Branson has been perhaps the region’s most high-profile advocate for green energy, working with the Carbon War Room and the Rocky Mountain Institute to help regional stakeholders identify the region’s optimal energy future.
Last year, he convened a high-level regional conference on Necker that launched the “Ten Island Challenge,” which called for massive investment in green energy development in signatory countries, which ranged from Aruba to Colombia.
But his latest efforts have been close to home on Necker.
Branson has revealed a project that switched on a solar energy system on Necker, a project Branson says should provide diesel savings of more than 75 percent.

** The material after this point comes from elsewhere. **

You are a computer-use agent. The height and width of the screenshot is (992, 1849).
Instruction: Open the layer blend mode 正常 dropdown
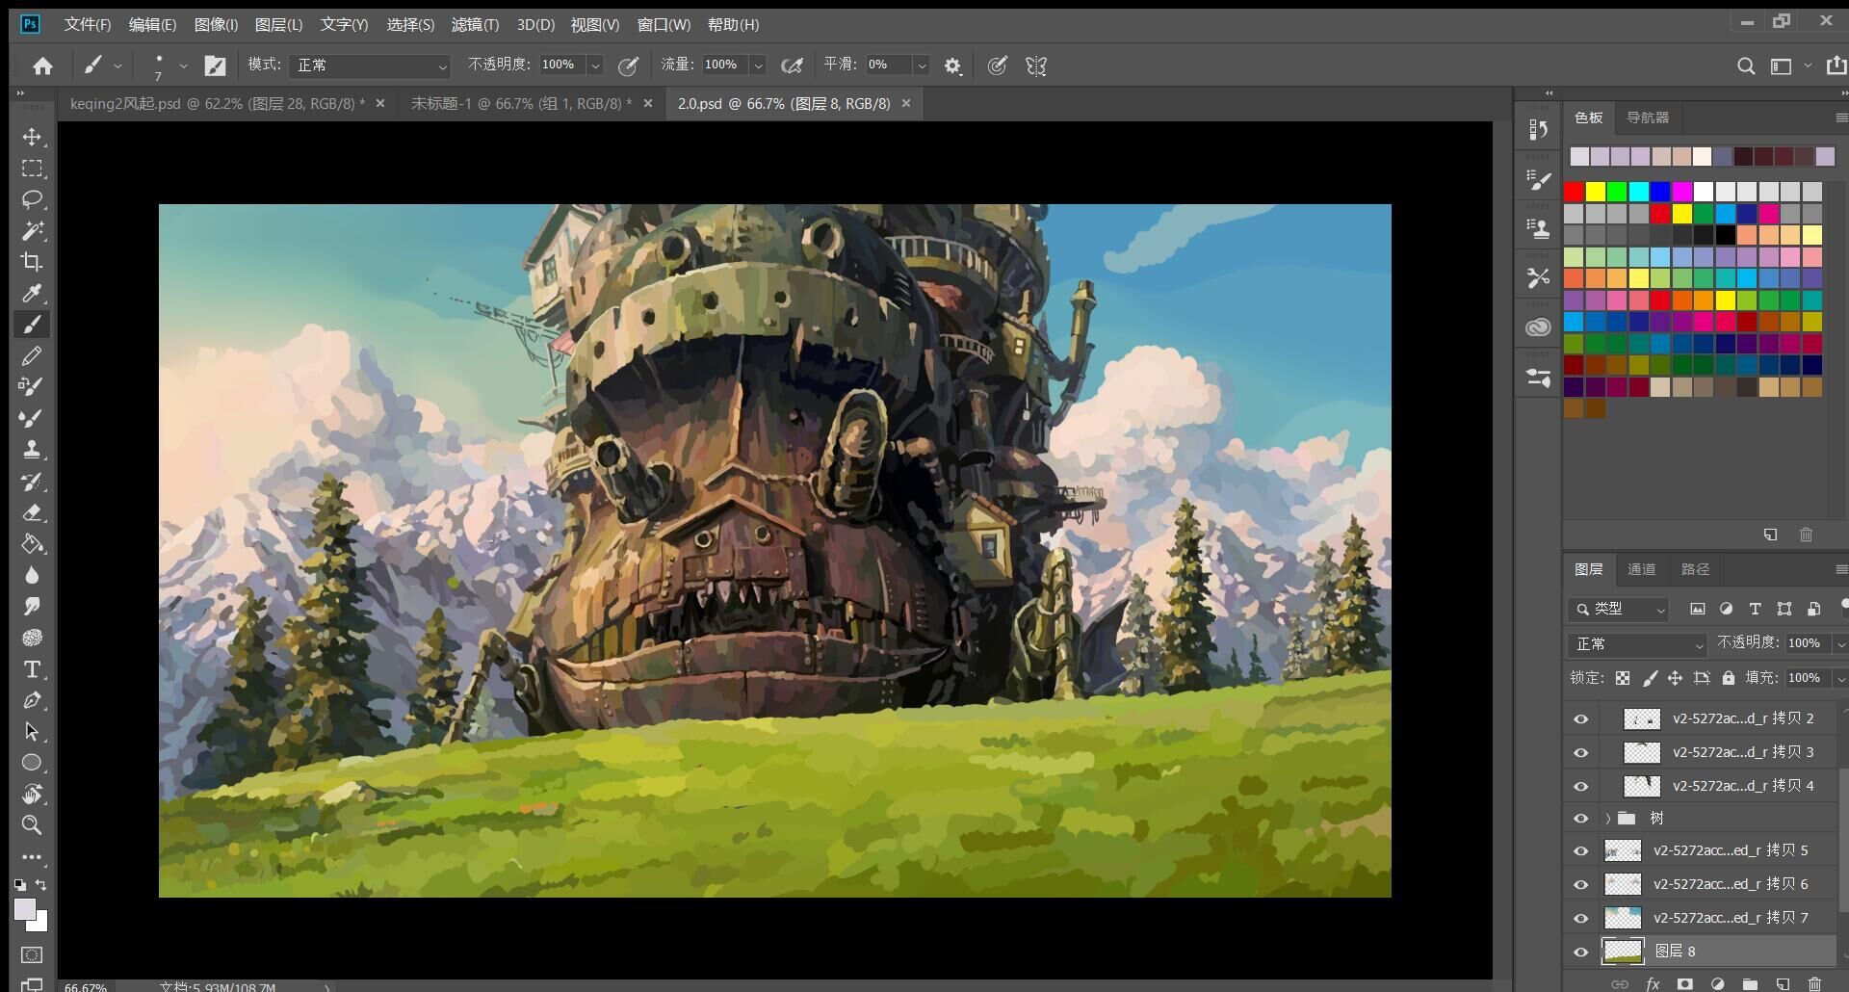pyautogui.click(x=1637, y=643)
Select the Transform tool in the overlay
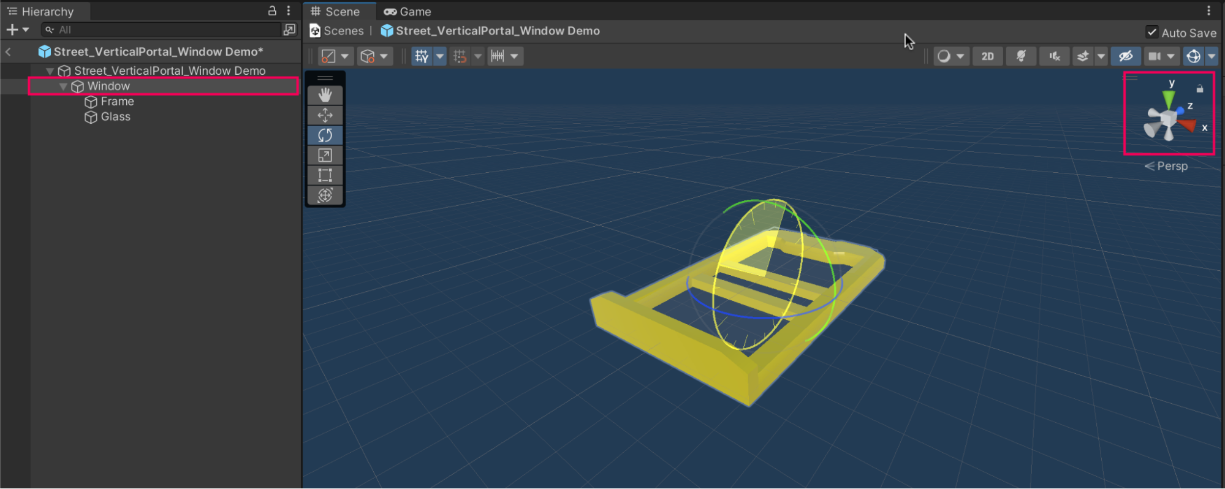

That project consisted of 1232 photovoltaic solar panels.
But Branson isn’t finished.
Now he has plans for wind turbines and batteries slated to come on line on Necker November.
“We’re aiming to turn Necker into one of the most renewably-powered islands in the world,” he wrote.
“We understand that we’re in a unique position, but so is the Caribbean as a whole. We can all benefit from the positive environmental, social and economic impacts of sustainability,” he said. “The small islands of the Caribbean may be highly vulnerable to climate change risks, but they have wonderful potential to be global leaders in climate change action,” he wrote.